> **EXERCISE AIM**
The full set of entries should be repeated without a single change.
###
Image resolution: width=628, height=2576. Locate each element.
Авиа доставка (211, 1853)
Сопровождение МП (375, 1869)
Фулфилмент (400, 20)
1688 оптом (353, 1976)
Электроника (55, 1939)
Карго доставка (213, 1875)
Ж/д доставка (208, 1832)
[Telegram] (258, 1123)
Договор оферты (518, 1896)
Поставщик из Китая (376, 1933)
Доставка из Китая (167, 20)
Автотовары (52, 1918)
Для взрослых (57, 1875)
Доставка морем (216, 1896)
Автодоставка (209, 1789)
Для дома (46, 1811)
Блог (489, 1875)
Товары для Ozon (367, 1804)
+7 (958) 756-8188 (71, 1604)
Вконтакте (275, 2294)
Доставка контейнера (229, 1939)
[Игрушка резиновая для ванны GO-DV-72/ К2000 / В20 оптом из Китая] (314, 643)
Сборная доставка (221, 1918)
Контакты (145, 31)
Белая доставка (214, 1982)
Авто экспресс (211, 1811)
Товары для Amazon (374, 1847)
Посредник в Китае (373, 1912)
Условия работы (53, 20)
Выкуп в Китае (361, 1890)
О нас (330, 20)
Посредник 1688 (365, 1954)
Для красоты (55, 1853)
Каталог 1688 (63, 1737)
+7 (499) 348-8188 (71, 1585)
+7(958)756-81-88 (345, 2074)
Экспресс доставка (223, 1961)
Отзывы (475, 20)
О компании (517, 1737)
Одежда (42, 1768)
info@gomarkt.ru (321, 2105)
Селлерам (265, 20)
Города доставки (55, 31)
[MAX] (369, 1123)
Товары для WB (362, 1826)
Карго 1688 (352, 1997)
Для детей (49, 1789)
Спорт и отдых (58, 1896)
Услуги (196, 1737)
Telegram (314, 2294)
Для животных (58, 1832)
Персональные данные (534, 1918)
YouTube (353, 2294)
###
> **ANSWER BOX**
Image resolution: width=628, height=2576. Locate each element.
Авиа доставка (211, 1853)
Сопровождение МП (375, 1869)
Фулфилмент (400, 20)
1688 оптом (353, 1976)
Электроника (55, 1939)
Карго доставка (213, 1875)
Ж/д доставка (208, 1832)
[Telegram] (258, 1123)
Договор оферты (518, 1896)
Поставщик из Китая (376, 1933)
Доставка из Китая (167, 20)
Автотовары (52, 1918)
Для взрослых (57, 1875)
Доставка морем (216, 1896)
Автодоставка (209, 1789)
Для дома (46, 1811)
Блог (489, 1875)
Товары для Ozon (367, 1804)
+7 (958) 756-8188 (71, 1604)
Вконтакте (275, 2294)
Доставка контейнера (229, 1939)
[Игрушка резиновая для ванны GO-DV-72/ К2000 / В20 оптом из Китая] (314, 643)
Сборная доставка (221, 1918)
Контакты (145, 31)
Белая доставка (214, 1982)
Авто экспресс (211, 1811)
Товары для Amazon (374, 1847)
Посредник в Китае (373, 1912)
Условия работы (53, 20)
Выкуп в Китае (361, 1890)
О нас (330, 20)
Посредник 1688 (365, 1954)
Для красоты (55, 1853)
Каталог 1688 (63, 1737)
+7 (499) 348-8188 (71, 1585)
+7(958)756-81-88 (345, 2074)
Экспресс доставка (223, 1961)
Отзывы (475, 20)
О компании (517, 1737)
Одежда (42, 1768)
info@gomarkt.ru (321, 2105)
Селлерам (265, 20)
Города доставки (55, 31)
[MAX] (369, 1123)
Товары для WB (362, 1826)
Карго 1688 (352, 1997)
Для детей (49, 1789)
Спорт и отдых (58, 1896)
Услуги (196, 1737)
Telegram (314, 2294)
Для животных (58, 1832)
Персональные данные (534, 1918)
YouTube (353, 2294)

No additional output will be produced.